Norman Lawson

Personal information
- Full name: Norman Lawson
- Date of birth: 6 April 1935
- Place of birth: Houghton-le-Spring, England
- Date of death: 25 September 2011 (aged 76)
- Place of death: Sketty, Wales
- Position: Winger

Senior career*
- Years: Team / Apps / (Gls)
- Hednesford Town
- 1955–1958: Bury / 56 / (8)
- 1958–1960: Swansea Town / 24 / (3)
- 1960: Watford / 0 / (0)
- 1960–1963: Kettering Town
- 1963–1964: Hereford United
- Merthyr Tydfil
- Ton Pentre
- Total:  / 80 / (11)

Managerial career
- Merthyr Tydfil
- Ton Pentre

= Norman Lawson =

English footballer and cricketer

Norman Lawson (6 April 1935 – 25 September 2011) was an English footballer and cricketer.

==Career==

===Football career===
Lawson played as a winger, spending his early career with Hednesford Town, Bury and Swansea Town.

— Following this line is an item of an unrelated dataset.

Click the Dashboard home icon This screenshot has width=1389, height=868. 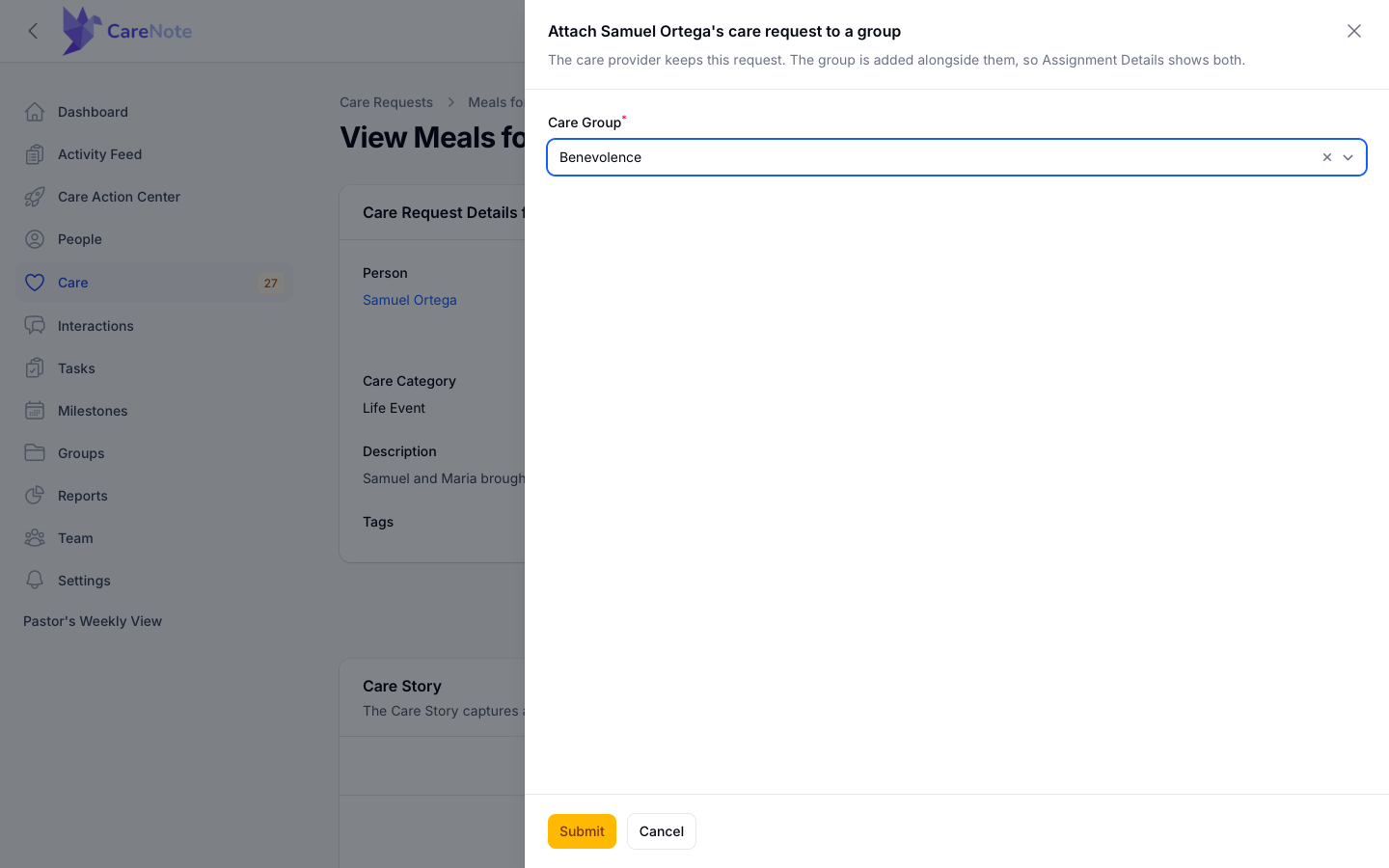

He later played for Watford, Kettering Town, Hereford United and Merthyr Tydfil, before becoming player-manager of Ton Pentre.

===Cricket career===
Lawson played club cricket for Swansea Civil Service, Sketty Church, AWCO and Sketty Quins clubs, while he was Captain of the Welsh over-50 team.

==Later life and death==
Lawson died on 25 September 2011, aged 75, at Hill House Hospital in Sketty.